Not a very scientific poll, but so far everyone prefers the 3717, including myself.... Interesting.


----------



## Fomenko

One more vote for the older model. 
This extra millimeter may end up making a real difference in annual sales... Time will tell!


----------



## leongkc

The 3717 is indeed popular, till almost none are left at the local ADs.
The one I could find, comes with a leather strap, and not with the bracelet which is what I really wanted.

Getting a bracelet separately is also not an option, as it no longer made economical sense....

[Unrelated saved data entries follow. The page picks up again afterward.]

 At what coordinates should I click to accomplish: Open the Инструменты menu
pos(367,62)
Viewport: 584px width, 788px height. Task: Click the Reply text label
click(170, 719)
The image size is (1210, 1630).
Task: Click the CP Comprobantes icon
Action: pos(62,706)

Looks very much like I'll wait for the 3777 to arrive and think about it again.


----------



## Jim123

I prefer the 3777. I think the slightly larger size is a plus for my big wrists and surprisingly I like the busy dial with the extra 05-55 round the outside and the 3 date wheel does not put me off. I said surprisingly as on the big pilot I prefer the newer version for its less cramped cleaner look.


----------



## wicked

I like the 3777. It has a bigger wrist presence though it is only 1mm larger. The thin bezel on 3777, like the big pilot's, makes the dial pop out really nice. It's hard to tell from pictures, put a 3717 and 3777 side by side, you 'll know what I mean. I also find the triple date is a refreshing change from the standard valjoux 7750 calendar display with the watchmaker's name printed on top, 90% of the chrono in the market looks like that. (However, I do not think the triple date goes well with mark 17)

Another plus point for 3777 is the new big pilot style strap(minus the rivet)


----------



## abl66340

I'll chime in and agree with most that the 3717's cleaner look appeals to me more than the 3777.

Cheers,

Austin


----------



## yessir69

I just bought a new 3717 earlier this week. So that's my vote.


----------



## conquistador

It's a real tough choice. Here's my take:

Likes of 3717 - Cleaner dial, 42mm diameter (fits my wrist better)
Dislikes of 3717 - NIL

Likes of 3777 - Date display (gotta love that)
Dislikes - Unnecessary minute markers (5, 10, 20, 25...)

If the prices of both watches are very similar, I'd go with whichever feels better on my wrist at the point of purchase. If you are able to get the 3717 at a cheaper price (considerable enough) when compared to the 3777, I'd say get the 3717 instead.


----------



## leongkc

After a month of deliberation..... the winner is.... the Mark XVI!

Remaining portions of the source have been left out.